TASK BRIEF: Verbatim reproduction of the entries is required; images must be omitted.

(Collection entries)
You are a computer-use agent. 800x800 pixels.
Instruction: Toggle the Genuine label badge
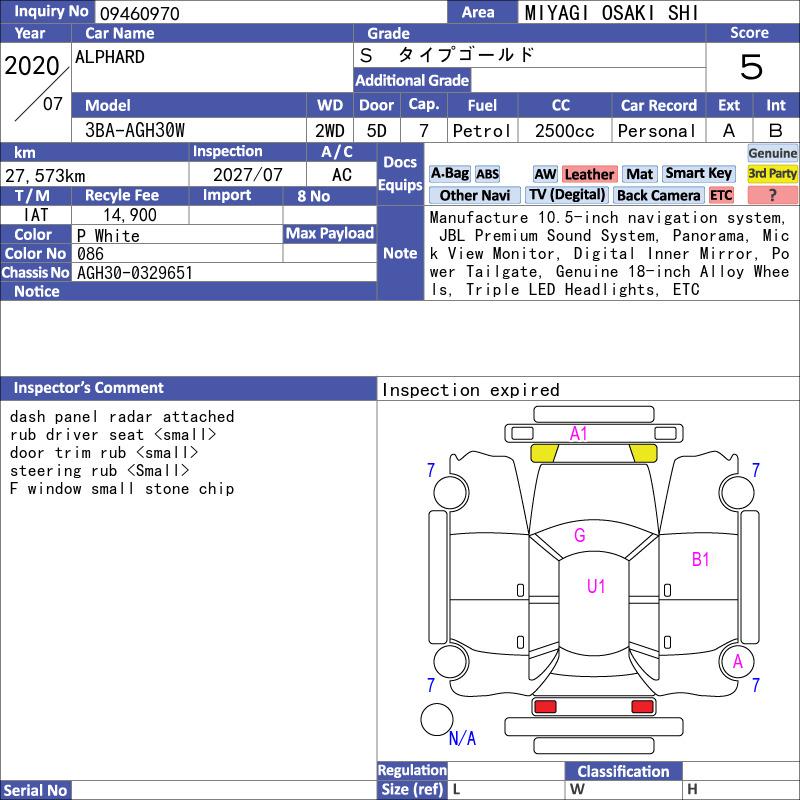(772, 153)
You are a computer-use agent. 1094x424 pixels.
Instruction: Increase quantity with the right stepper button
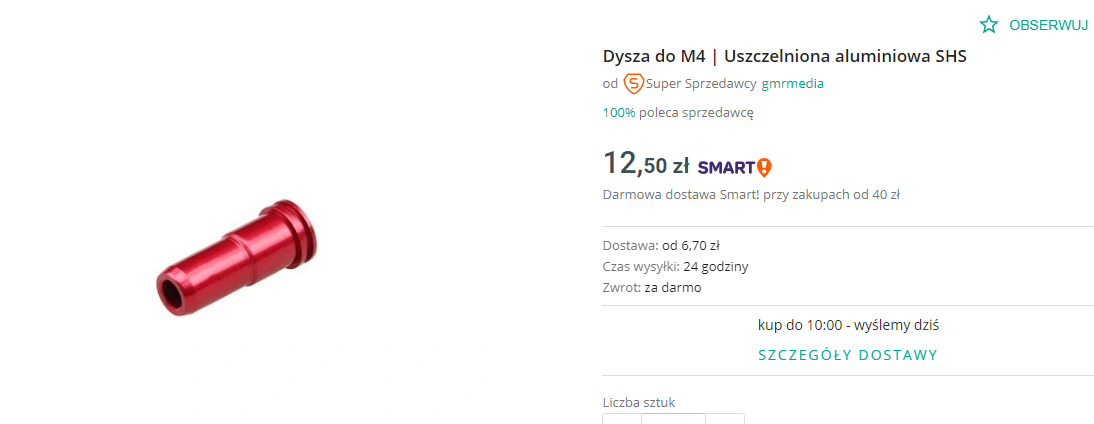[x=725, y=419]
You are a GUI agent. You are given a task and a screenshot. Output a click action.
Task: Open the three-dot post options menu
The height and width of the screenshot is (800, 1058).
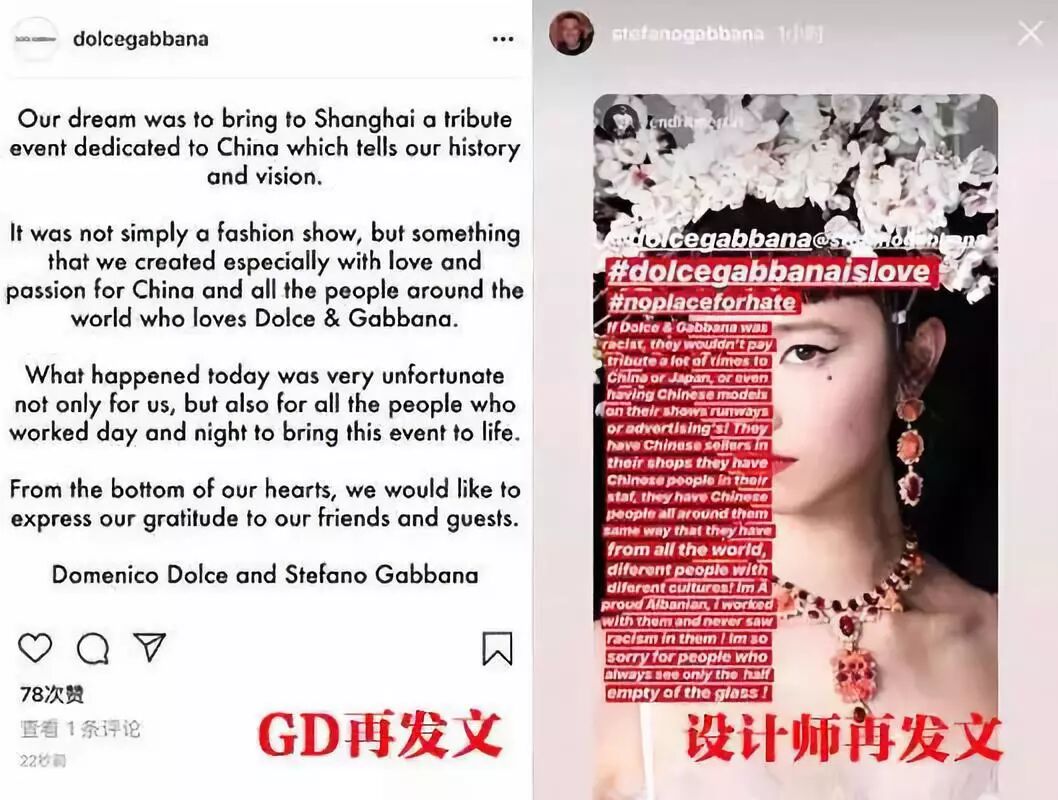503,39
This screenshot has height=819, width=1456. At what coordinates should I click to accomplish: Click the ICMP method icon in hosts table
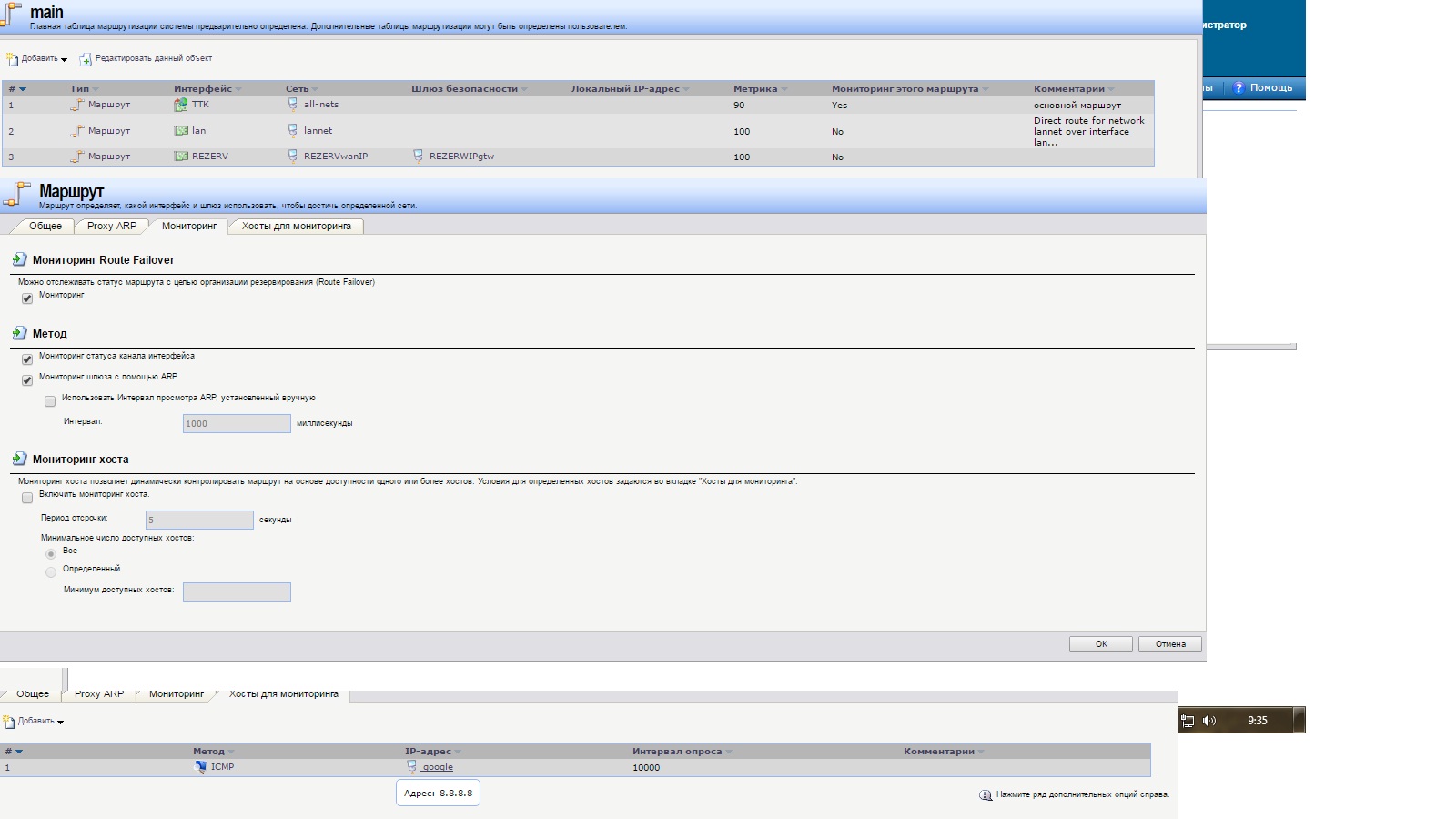tap(200, 767)
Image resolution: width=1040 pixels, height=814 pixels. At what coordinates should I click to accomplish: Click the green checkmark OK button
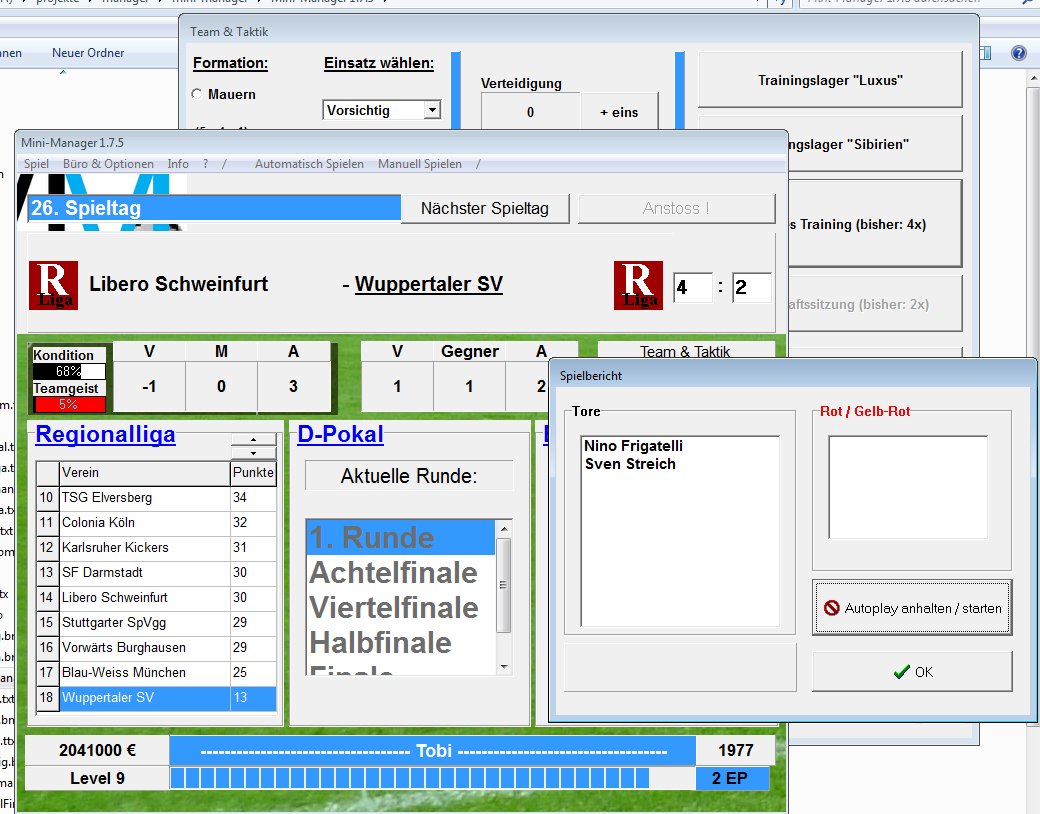pyautogui.click(x=911, y=672)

WRITTEN RESPONSE:
You are a computer-use agent. 800x800 pixels.
Instruction: Toggle the Genuine label badge
(772, 153)
You are a computer-use agent. 1094x424 pixels.
Instruction: Increase quantity with the right stepper button
[x=725, y=419]
You are a GUI agent. You are given a task and a screenshot. Output a click action.
Task: Open the three-dot post options menu
The height and width of the screenshot is (800, 1058).
503,39
This screenshot has height=819, width=1456. At what coordinates should I click to accomplish: Click the ICMP method icon in hosts table
tap(200, 767)
Image resolution: width=1040 pixels, height=814 pixels. At what coordinates should I click to accomplish: Click the green checkmark OK button
pyautogui.click(x=911, y=672)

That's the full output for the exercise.